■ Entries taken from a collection
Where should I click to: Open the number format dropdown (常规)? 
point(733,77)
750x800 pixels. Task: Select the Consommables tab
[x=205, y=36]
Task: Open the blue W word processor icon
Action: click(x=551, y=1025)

■ WHAT YOU SHOULD DO
Rewrite every line of the material as a Markdown table with two columns, "No." and "Text": number the rows in order and skip any blank lines.

■ EXERCISE RESULT
| No. | Text |
|---|---|
| 1 | Where should I click to: Open the number format dropdown (常规)?  |
| 2 | point(733,77) |
| 3 | 750x800 pixels. Task: Select the Consommables tab |
| 4 | [x=205, y=36] |
| 5 | Task: Open the blue W word processor icon |
| 6 | Action: click(x=551, y=1025) |